Though now I have a new question -- what happens when, on a plane, two 2D
objects travelling in intersecting directions meet? Do they bump? Overlap?
Pass right through?
Eugene
On Sat, May 31, 2008 at 11:22 PM, Mark J. Reed <markjreed@...> wrote:
> On Sat, May 31, 2008 at 10:57 AM, Eugene Oh <un.doing@...> wrote:
> > Planar rotation goes even further off my radar. I can't even begin to
> > imagine it! I envy all you people who grasp mathematics so easily. :(
>
> Well, grasping the math is one thing. I still can't visualize this
> stuff.
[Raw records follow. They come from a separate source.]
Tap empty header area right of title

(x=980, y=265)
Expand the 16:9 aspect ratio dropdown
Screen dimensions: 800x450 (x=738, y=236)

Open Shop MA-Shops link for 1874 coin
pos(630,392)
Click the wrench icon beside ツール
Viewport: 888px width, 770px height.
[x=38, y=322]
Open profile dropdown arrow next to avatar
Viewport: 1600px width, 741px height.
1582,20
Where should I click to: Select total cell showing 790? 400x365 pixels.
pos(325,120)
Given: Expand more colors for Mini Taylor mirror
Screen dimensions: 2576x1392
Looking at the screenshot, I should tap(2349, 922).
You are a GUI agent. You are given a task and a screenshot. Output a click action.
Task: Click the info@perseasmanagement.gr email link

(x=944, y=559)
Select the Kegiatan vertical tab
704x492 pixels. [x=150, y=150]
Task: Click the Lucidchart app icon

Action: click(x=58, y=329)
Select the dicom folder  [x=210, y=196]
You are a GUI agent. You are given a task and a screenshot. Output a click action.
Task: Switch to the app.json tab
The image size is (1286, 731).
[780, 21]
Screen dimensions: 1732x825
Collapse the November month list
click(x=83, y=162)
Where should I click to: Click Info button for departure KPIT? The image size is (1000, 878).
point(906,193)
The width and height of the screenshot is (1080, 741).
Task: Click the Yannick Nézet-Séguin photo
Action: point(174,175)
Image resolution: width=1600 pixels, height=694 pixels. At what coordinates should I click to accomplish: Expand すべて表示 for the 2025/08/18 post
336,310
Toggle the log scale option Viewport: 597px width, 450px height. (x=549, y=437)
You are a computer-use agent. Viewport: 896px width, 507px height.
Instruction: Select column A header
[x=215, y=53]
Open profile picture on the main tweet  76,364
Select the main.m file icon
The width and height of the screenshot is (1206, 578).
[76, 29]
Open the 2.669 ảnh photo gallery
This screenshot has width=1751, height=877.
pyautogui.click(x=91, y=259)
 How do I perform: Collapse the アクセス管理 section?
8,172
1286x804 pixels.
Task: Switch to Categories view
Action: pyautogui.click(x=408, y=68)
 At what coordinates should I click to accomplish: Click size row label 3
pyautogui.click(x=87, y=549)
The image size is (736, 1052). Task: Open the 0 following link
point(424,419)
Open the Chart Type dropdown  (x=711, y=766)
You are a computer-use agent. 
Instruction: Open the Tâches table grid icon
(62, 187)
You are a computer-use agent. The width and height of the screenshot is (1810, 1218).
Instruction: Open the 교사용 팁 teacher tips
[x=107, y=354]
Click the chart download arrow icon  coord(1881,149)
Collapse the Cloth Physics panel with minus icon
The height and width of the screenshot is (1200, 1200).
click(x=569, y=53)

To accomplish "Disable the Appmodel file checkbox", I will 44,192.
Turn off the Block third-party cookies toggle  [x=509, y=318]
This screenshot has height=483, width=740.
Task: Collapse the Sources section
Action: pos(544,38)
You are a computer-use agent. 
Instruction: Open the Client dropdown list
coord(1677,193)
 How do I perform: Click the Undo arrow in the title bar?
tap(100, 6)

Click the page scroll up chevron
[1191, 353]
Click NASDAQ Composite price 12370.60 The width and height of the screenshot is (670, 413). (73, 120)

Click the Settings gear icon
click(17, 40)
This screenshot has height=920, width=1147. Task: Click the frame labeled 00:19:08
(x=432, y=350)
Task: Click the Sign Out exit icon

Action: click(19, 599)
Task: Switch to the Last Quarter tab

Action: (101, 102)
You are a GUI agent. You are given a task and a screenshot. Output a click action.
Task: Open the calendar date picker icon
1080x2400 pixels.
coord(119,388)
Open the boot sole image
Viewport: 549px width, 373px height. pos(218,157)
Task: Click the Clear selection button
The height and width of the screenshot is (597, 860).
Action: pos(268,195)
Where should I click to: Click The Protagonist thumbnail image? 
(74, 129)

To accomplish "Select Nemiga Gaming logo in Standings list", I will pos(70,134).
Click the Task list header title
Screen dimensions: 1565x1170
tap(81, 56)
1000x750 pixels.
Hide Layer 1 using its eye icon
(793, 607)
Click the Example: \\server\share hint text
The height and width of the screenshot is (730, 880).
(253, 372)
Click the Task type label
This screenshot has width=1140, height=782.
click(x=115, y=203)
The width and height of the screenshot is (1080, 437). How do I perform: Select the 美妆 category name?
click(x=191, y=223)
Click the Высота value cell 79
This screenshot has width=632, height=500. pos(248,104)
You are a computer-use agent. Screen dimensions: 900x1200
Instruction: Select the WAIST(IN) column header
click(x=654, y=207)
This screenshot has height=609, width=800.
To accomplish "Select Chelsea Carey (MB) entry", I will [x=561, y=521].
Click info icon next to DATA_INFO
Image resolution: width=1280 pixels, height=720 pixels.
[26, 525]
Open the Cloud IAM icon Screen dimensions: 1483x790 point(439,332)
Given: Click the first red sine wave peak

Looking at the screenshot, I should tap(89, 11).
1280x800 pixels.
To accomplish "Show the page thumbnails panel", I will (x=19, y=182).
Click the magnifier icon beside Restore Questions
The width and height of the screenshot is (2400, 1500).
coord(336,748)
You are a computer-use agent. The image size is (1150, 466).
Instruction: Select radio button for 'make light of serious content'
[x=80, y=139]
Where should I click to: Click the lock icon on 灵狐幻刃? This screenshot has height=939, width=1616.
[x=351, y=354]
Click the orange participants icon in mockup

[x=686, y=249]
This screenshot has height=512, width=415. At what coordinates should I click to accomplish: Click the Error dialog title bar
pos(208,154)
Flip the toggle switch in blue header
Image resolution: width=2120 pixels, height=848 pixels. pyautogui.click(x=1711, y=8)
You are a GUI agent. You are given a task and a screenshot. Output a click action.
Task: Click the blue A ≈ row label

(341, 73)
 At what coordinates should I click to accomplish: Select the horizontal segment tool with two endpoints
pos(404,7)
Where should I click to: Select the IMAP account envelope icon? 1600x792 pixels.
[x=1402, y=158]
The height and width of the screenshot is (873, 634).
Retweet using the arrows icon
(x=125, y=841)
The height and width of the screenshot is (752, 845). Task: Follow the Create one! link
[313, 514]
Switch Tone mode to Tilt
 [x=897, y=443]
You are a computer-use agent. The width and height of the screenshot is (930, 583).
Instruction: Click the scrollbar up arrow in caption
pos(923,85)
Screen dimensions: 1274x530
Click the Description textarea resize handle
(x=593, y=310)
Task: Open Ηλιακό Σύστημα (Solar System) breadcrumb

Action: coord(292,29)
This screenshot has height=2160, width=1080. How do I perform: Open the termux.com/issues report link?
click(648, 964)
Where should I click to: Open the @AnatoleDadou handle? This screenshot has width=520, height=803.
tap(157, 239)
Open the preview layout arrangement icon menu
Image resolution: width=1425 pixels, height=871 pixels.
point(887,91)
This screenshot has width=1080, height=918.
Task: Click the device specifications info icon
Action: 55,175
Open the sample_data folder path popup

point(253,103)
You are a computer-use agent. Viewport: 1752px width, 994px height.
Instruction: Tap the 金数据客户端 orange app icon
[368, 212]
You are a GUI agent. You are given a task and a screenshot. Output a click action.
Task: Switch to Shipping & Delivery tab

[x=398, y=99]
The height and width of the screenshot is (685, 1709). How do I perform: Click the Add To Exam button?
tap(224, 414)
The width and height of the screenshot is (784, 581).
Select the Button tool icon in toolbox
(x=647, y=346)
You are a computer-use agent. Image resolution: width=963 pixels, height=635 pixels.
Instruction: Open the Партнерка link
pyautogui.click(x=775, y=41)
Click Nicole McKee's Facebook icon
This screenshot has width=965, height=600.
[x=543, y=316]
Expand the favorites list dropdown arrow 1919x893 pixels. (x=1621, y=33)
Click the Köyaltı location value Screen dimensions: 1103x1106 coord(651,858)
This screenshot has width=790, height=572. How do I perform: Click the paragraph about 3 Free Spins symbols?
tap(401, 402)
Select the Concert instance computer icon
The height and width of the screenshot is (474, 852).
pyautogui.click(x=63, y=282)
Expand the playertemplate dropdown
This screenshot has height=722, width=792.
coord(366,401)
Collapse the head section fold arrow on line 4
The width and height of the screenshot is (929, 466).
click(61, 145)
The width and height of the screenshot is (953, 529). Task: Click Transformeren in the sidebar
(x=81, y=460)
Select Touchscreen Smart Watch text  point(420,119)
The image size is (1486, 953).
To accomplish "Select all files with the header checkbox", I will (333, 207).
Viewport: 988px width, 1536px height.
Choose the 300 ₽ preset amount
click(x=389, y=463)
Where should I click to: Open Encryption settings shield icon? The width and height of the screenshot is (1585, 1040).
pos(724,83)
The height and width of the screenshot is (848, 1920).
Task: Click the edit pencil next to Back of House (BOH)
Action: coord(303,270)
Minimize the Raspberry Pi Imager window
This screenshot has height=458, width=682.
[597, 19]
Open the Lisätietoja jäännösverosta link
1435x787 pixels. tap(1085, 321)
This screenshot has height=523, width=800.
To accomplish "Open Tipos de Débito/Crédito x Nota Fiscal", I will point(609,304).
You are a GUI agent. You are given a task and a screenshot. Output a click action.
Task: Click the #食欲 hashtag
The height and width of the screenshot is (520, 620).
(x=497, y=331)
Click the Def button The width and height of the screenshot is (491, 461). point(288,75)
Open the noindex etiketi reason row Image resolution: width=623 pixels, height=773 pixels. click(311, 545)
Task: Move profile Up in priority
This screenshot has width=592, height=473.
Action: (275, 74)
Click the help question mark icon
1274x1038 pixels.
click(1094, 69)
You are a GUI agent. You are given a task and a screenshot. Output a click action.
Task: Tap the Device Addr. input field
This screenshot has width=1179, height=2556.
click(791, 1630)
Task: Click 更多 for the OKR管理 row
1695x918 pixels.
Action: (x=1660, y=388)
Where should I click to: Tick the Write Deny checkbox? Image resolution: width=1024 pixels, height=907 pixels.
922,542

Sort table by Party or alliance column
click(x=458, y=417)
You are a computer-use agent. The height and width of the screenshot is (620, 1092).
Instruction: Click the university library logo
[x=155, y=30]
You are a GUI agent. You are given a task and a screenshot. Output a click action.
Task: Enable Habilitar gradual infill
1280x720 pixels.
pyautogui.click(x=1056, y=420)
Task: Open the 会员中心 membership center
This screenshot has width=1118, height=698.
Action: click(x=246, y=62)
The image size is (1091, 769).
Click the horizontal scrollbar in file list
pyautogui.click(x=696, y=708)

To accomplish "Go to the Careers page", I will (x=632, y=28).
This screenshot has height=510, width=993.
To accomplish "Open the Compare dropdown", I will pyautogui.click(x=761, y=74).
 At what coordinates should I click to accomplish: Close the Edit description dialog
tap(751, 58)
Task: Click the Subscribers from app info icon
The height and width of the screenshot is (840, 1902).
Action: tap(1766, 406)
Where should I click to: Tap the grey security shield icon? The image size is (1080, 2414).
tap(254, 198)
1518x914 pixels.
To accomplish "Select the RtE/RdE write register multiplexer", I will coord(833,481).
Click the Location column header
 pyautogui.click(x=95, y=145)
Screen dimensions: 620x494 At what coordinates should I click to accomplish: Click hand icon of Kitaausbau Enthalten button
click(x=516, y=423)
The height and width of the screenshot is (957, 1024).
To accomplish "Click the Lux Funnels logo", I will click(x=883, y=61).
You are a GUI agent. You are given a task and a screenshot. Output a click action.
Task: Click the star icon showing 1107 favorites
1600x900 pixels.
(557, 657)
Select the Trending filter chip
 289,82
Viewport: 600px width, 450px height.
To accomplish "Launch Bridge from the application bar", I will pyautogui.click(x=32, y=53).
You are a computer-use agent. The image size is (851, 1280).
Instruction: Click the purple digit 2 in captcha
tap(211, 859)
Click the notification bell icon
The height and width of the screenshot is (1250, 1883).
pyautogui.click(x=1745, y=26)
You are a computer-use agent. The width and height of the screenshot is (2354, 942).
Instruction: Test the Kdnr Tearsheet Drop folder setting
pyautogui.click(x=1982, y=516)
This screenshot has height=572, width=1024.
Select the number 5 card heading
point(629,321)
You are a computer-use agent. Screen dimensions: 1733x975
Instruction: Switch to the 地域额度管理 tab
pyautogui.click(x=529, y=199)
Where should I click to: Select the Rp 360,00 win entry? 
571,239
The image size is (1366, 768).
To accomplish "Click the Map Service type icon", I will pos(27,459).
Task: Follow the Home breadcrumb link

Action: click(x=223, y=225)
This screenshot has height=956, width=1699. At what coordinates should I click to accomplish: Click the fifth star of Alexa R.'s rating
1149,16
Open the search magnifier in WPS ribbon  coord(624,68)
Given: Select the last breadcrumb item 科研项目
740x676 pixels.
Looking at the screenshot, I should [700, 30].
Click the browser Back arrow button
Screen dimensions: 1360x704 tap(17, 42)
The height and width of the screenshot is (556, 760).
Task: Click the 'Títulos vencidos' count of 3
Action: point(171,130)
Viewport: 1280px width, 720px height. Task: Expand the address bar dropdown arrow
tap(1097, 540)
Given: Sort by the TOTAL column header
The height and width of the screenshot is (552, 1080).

But these days you can play with computer models in real-time
> - "rotate this 30 degrees cata"... and sort of get a feel for how it
> fits together, although I find that feel doesn't last long afterward.
>
> Squares rotate around points.
> Cubes rotate around axes.
> Tesseracts rotate around planes.
> Penteracts rotate around spaces.... that's where it gets weird for me.
> Our entire universe is an axis of rotation for these things. :)
>
> > There is a process of pattern-repetition that has a name either very
> similar
> > or identical to "tesseract", but I can't remember what...
>
> tesselate.
>
> > In 3D terms, that might be like... having a cube that was actually a
> > tesseract but no one realises it because from whichever angle human eyes
> can
> > only see a cube? Is that it?
>
> Sort of. It's like we're 2-d critters walking around inside a plane,
> unable to perceive the thickness of the plane itself.
>
> Your description is closer to the 2d critters' view of intersecting 3d
> critters in _Flatland_. Or our view of the titular structure in in
> the Heinlein story "And he built a crooked house", where each room was
> a cube of a tesseract.
>
> Imagine that you are a 2d critter walking around the surface of a
> cube. The angle change at the directions is completely invisible to
> you, so all you see is six square rooms, four in a line N-S, with one
> east and one west of the second-to-southernmost room. Perfectly
> normal-looking, but they have magic doors! If you stand in the south
> room facing south and look through its southern door, you find
> yourself looking into the north room from its north door - wraparound!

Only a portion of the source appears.